Il nome di Leuca deriva, infatti, da un mito d’amore e di dolore dell’antica Grecia, una storia che vide protagonista la bianca sirena Leucasia, al cui canto melodioso resisté solo il pastore Meliso, già innamorato di un’altra donna, Aristula.
Leucasia tramò, allora, una vendetta e, quando gli innamorati Meliso e Aristula passeggiavano romanticamente sugli scogli, scatenò una tempesta violenta che li trascinò in mare, facendoli annegare.
Il sortilegio della sirena fece sì che i corpi degli innamorati finissero separati per sempre sui due lembi opposti del golfo di Leuca; ma la Dea Minerva, che aveva assistito alla scena, impietosita, offrì ai due innamorati l’eternità, pietrificandone i corpi e trasformandoli nei due promontori, che ancora tentano di abbracciarsi malgrado lo specchio d’acqua che li separa.
La sirena Leucasia, in preda al rimorso chiese di essere anch’essa pietrificata e divenne la bianca Leuca.

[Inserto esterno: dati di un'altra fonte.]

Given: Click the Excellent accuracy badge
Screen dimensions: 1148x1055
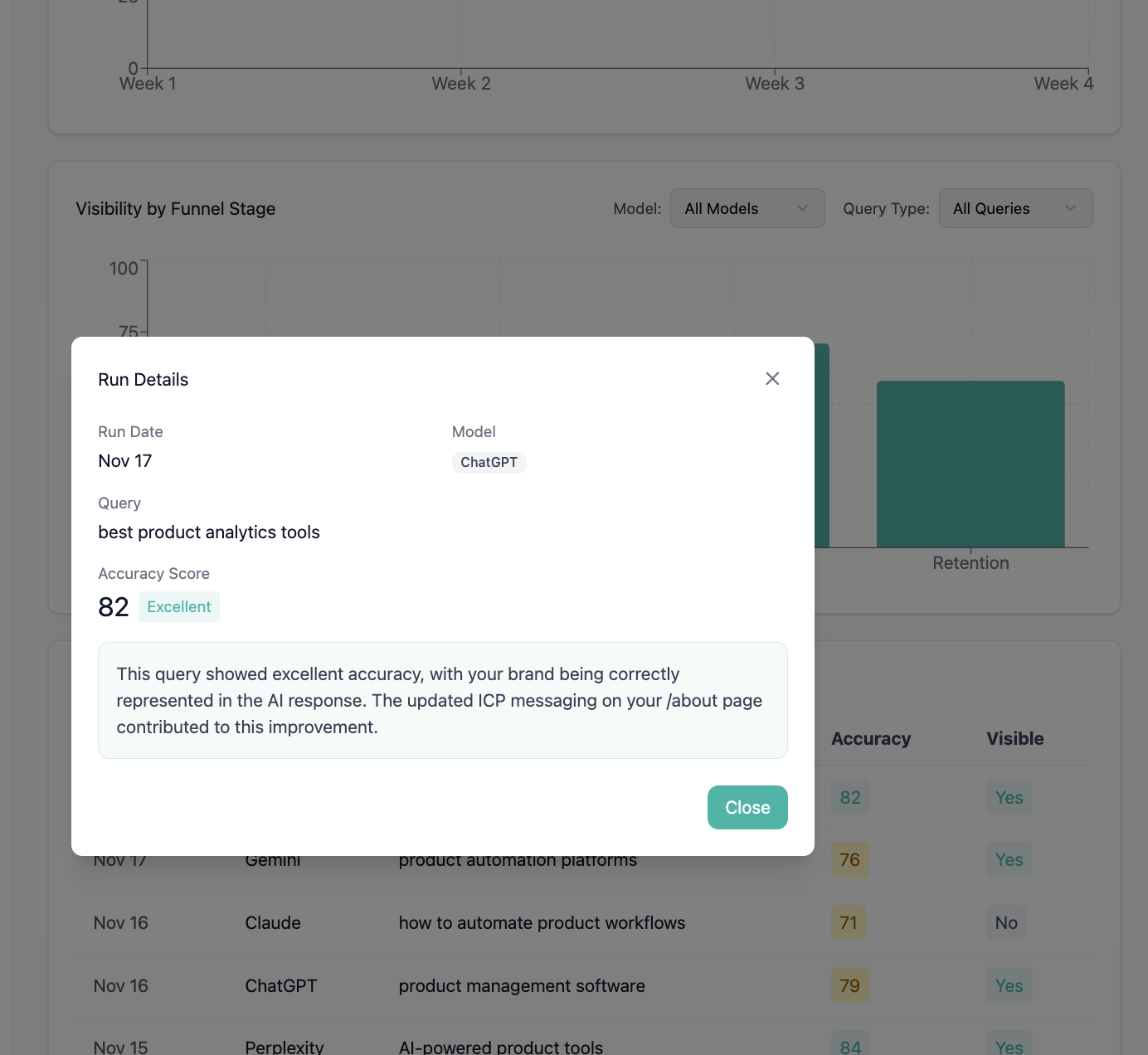Looking at the screenshot, I should (178, 606).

Sul lungomare di Punta Ristola, che sovrasta la Grotta del Diavolo, cavità di origine carsica, che misura 40 metri in lunghezza e 17 in larghezza e che conduce direttamente a mare, vi sono delle imponenti statue in pietra leccese, raffiguranti soggetti tra mito e realtà, nonché il “Trittico della Trascendenza”, gruppo scultoreo che rappresenta La Nuotatrice dei due Mari, L’Angelo del Meliso e Leucasìa, realizzato dallo scultore Mario Calcagnile.
Ma, soprattutto, su quell’intrigante e romantico lungomare vi è una snella scultura in ferro, decisamente misteriosa e che sollecita la fantasia di chi è appassionato di scienze esoteriche…
Un palo di ferro sottile vede intrecciata a sé una sorprendente silhouette fallomorfa, la cui estremità è suggellata da un lucchetto. Quella scultura richiama alla mente una certa ritualistica d’amore, di Pomba Gira o di Umbanda e Quimbanda in particolare, secondo cui per legare sessualmente a sé un uomo si deve recitare una “preghiera” al cospetto di una candela fallica e nei fumi dell’incenso.
Il rituale si conclude avvolgendo la candela fallica in un panno rosso, intrecciandoci attorno una catena e suggellando il tutto con un lucchetto, che andrà chiuso pronunciando un accorato e convinto “sei mio, sei mio, sei mio!”.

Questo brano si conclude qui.